» **What this task involves**: When you reach the line containing "How do I perform: Close", begin reproducing the lines exactly and continue through the end of the listing, leaving out the pictures.

<<<<

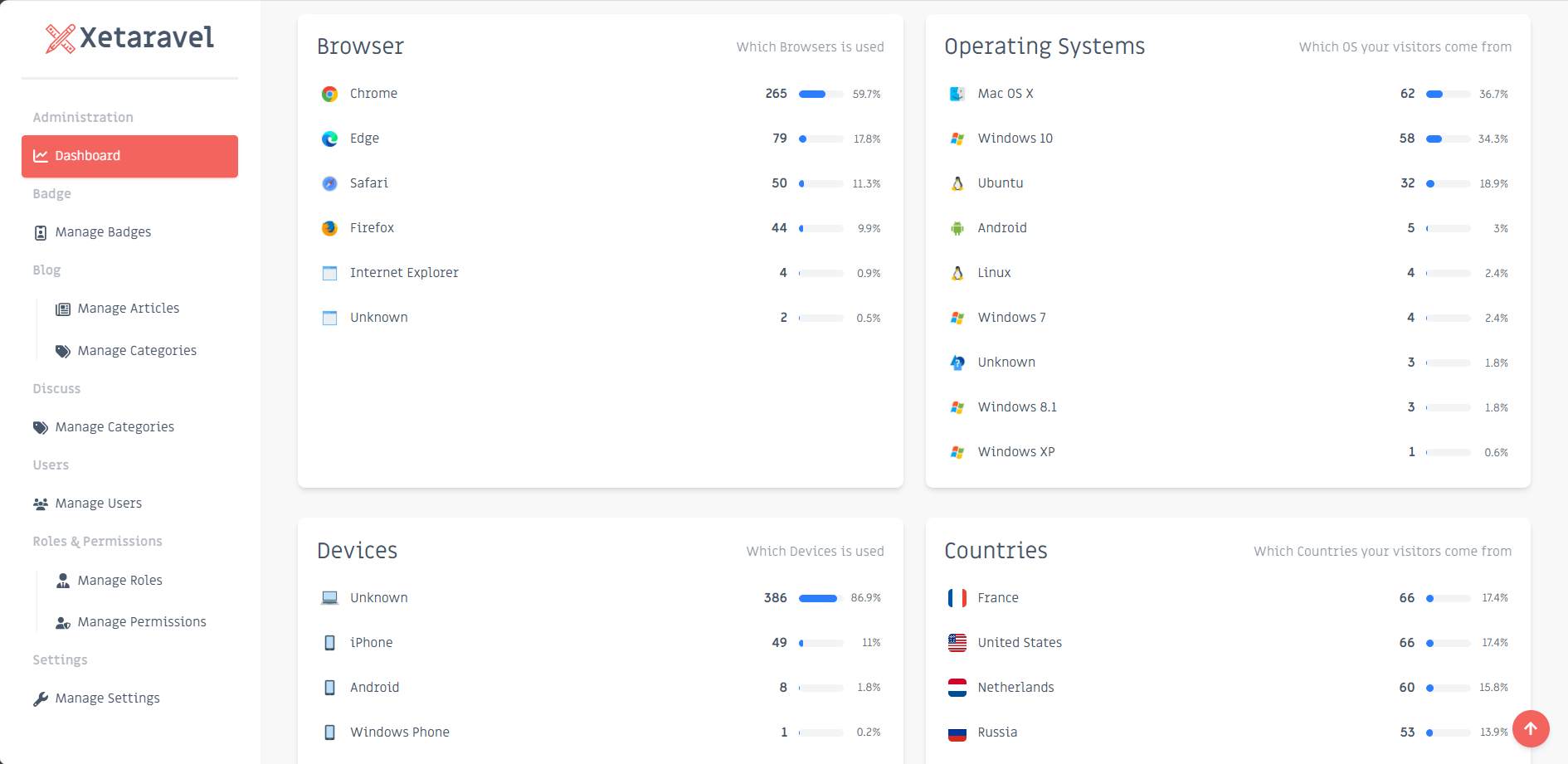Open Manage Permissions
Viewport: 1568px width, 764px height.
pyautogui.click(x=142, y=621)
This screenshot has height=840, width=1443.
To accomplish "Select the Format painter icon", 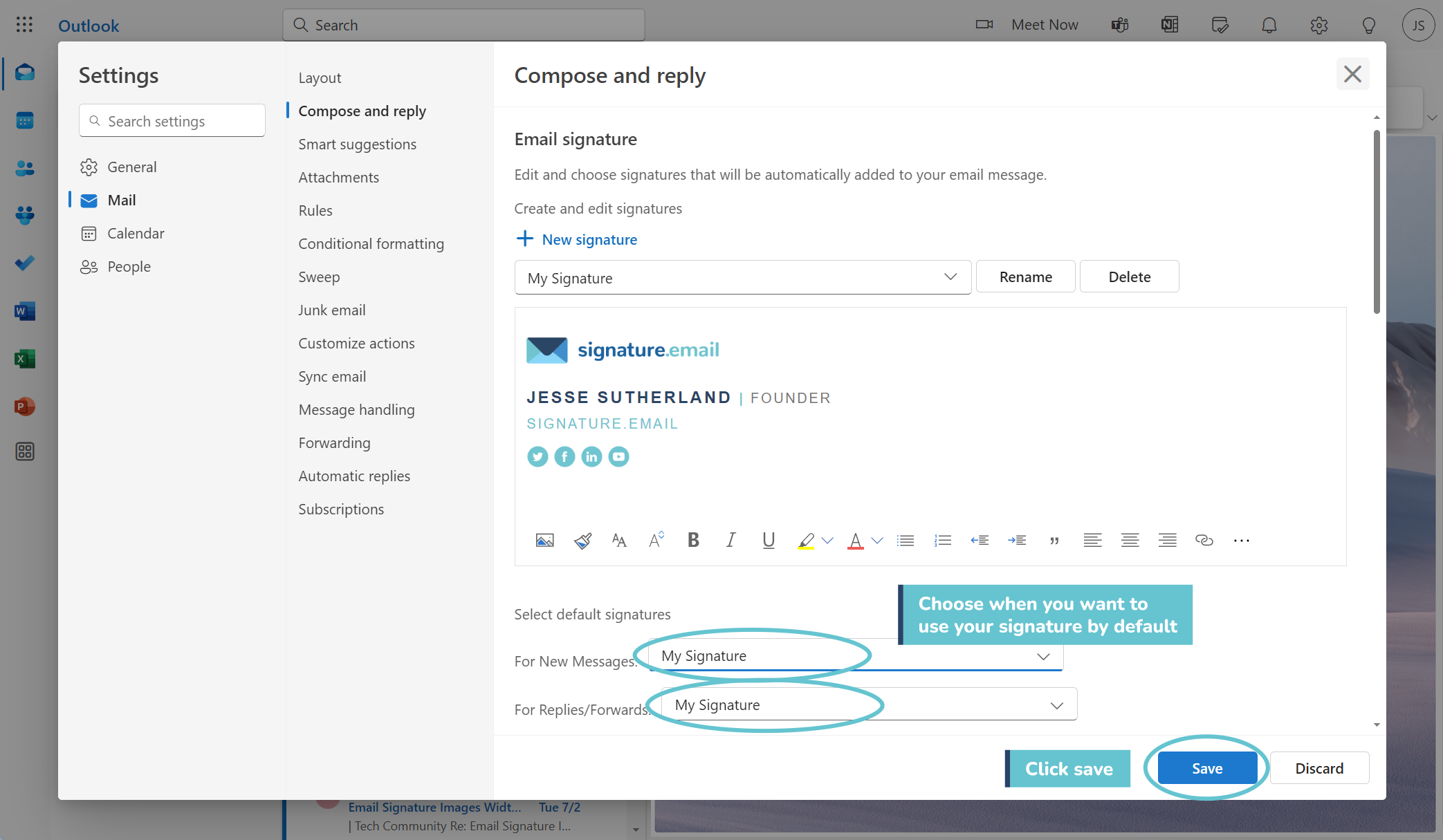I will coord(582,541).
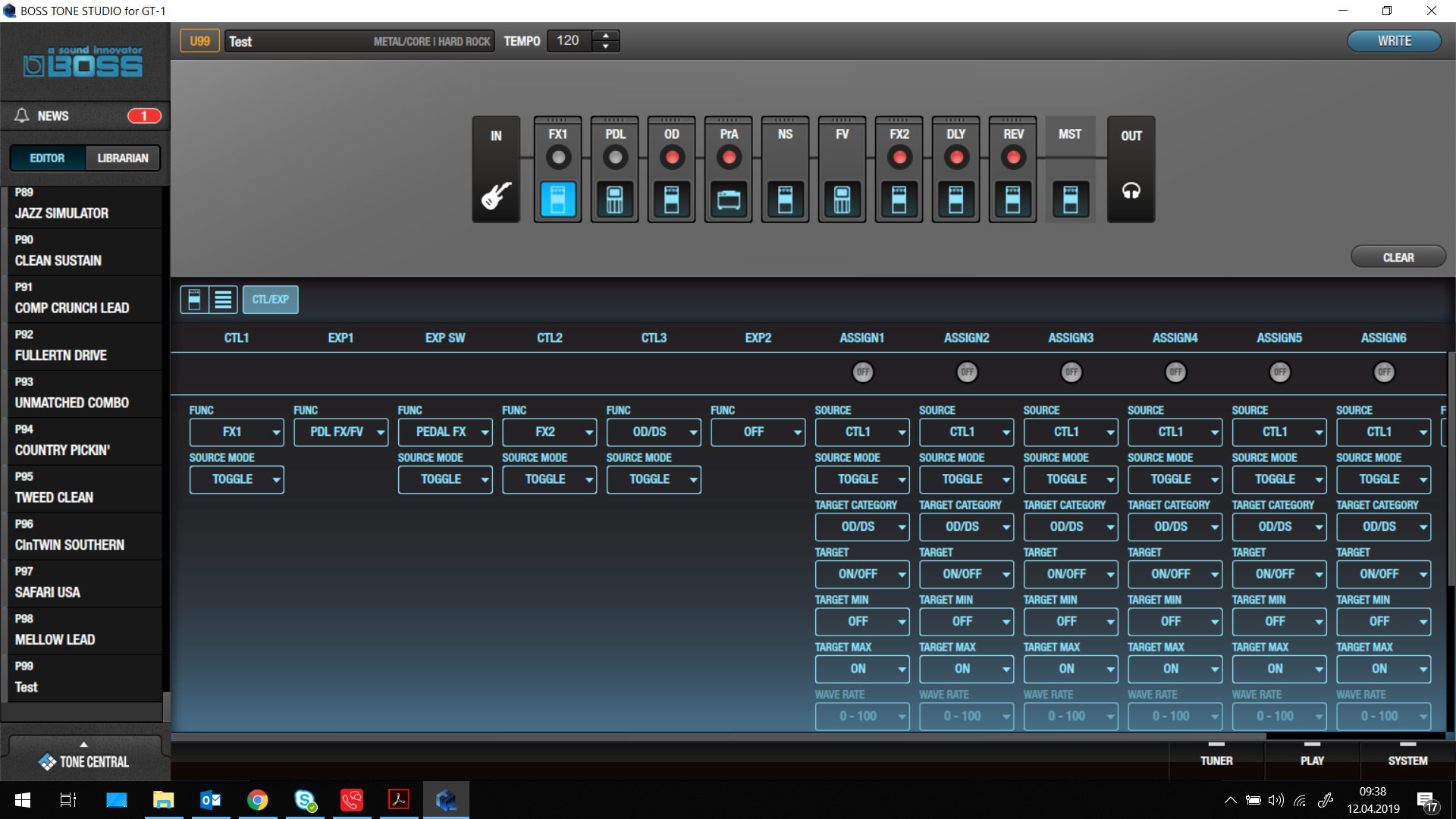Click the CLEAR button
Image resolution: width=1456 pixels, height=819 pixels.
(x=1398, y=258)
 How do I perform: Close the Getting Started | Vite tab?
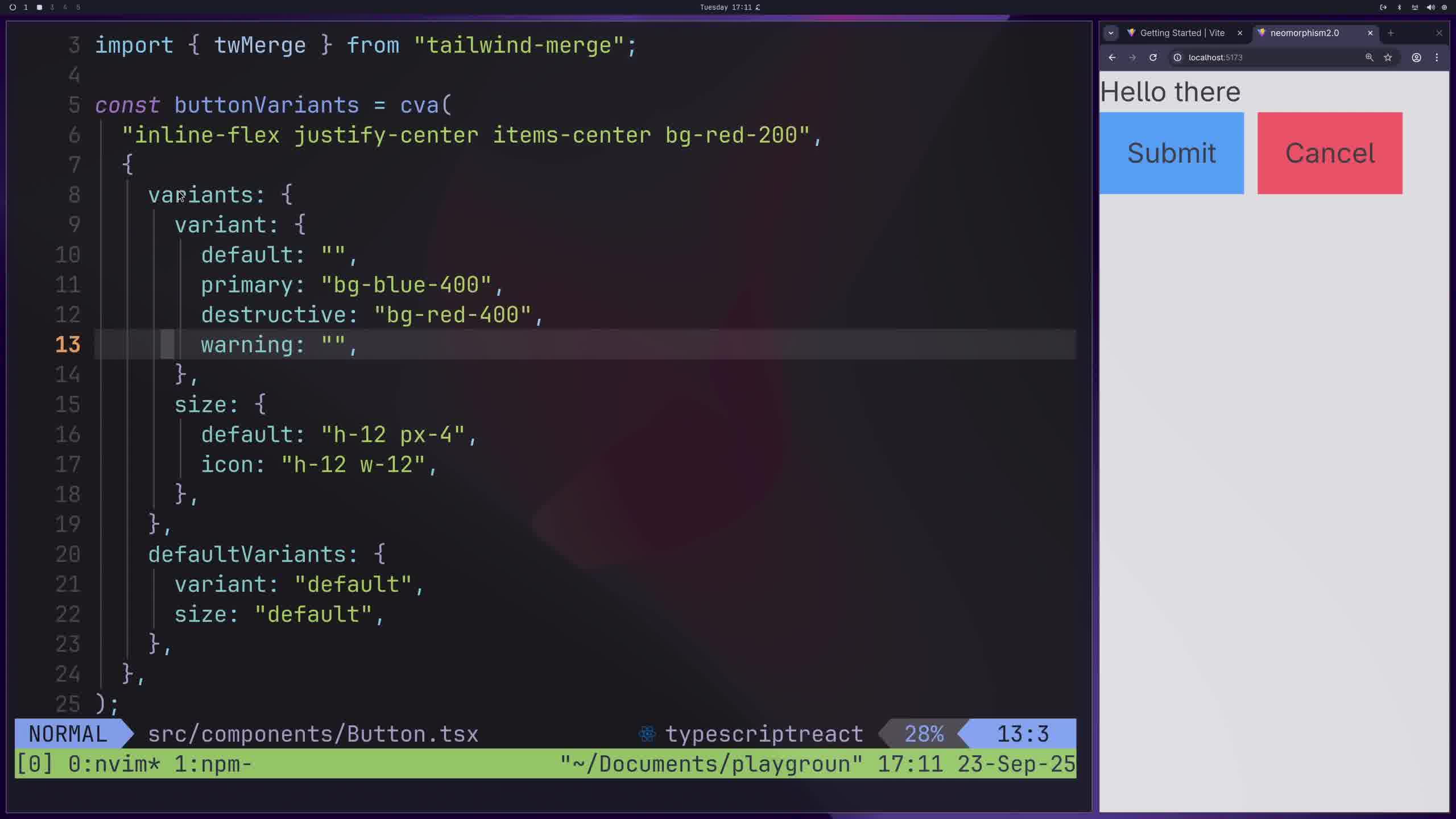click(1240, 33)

>>>>

» **Answer to the exercise**:
 How do I perform: Close the Getting Started | Vite tab?
click(1240, 33)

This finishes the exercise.